Opinion
NO. 01-17-00464-CR
10-16-2018
On Appeal from 230th District Court Harris County, Texas
Trial Court Cause No. 1526245
MEMORANDUM OPINION
Appellant, Edward Guerra, pleaded guilty to the first-degree felony offense of aggravated assault with a deadly weapon causing serious bodily injury to a family member, without an agreed punishment recommendation, pending a pre-sentence investigation ("PSI") hearing. At the PSI hearing, the trial court found appellant guilty as charged and assessed his punishment at forty-five years' confinement. This sentence is within the applicable sentencing range. The trial court certified that this was not a plea-bargain case, and that appellant had the right of appeal. See TEX. R. APP. P. 25.2(a)(2). Appellant timely filed a notice of appeal and new counsel was appointed.

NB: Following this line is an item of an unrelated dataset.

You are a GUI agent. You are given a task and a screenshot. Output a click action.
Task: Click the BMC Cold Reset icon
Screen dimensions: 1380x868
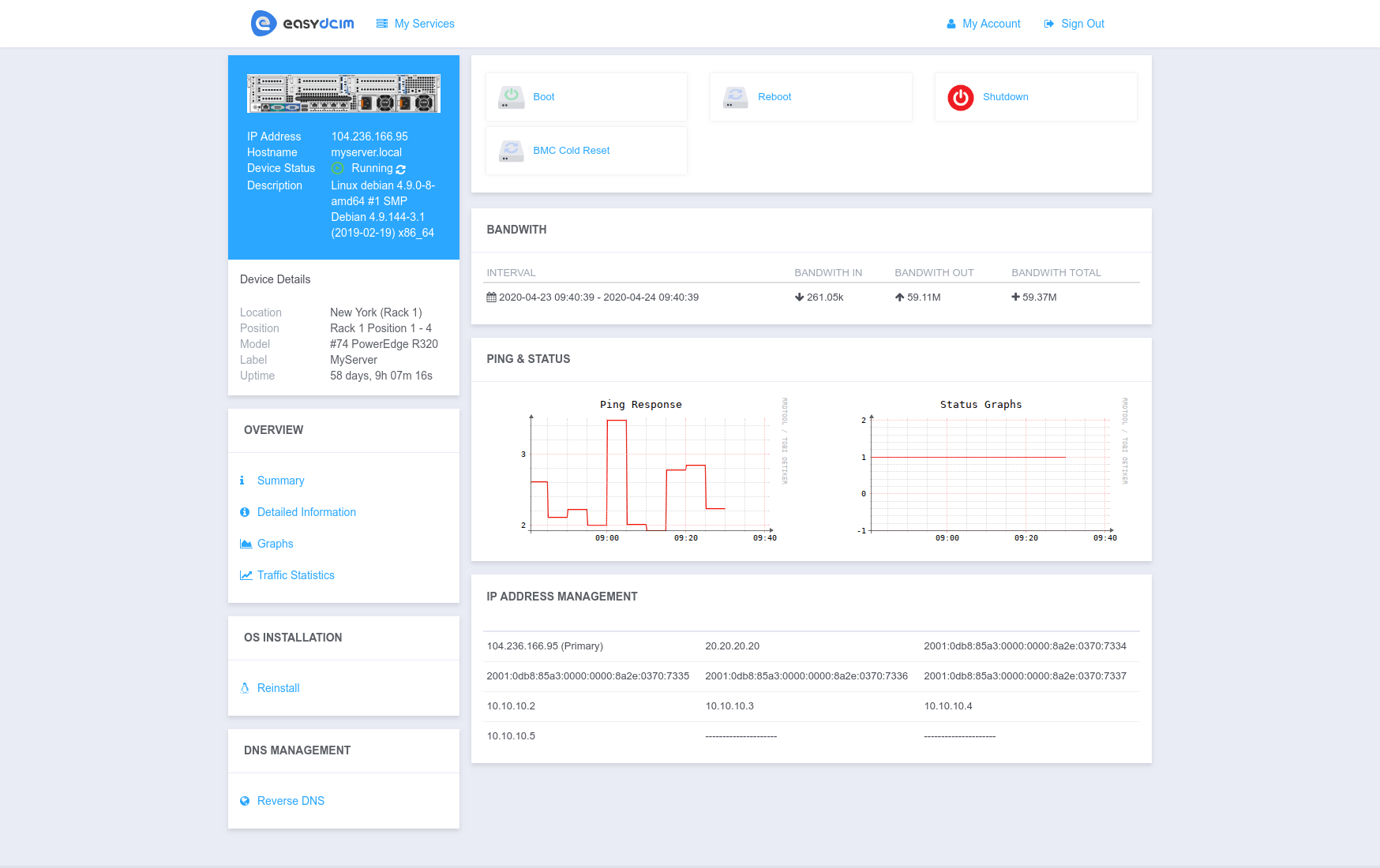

See TEX. PENAL CODE ANN. § 22.02(a), (b)(1) (West 2011).
See TEX. PENAL CODE ANN. § 12.32(a) (West 2011).
Appellant's appointed counsel has filed a motion to withdraw, along with an Anders brief stating that the record presents no reversible error and that, therefore, the appeal is without merit and is frivolous. See Anders v. California, 386 U.S. 738, 87 S. Ct. 1396 (1967). Counsel's brief meets the Anders requirements by presenting a professional evaluation of the record and supplying this Court with references to the record and legal authority. See id. at 744, 87 S. Ct. at 1400; see also High v. State, 573 S.W.2d 807, 812 (Tex. Crim. App. 1978). Counsel indicates that he has thoroughly reviewed the record and that he is unable to advance any grounds of error that warrant reversal. See Anders, 386 U.S. at 744, 87 S. Ct. at 1400; Mitchell v. State, 193 S.W.3d 153, 155 (Tex. App.—Houston [1st Dist.] 2006, no pet.).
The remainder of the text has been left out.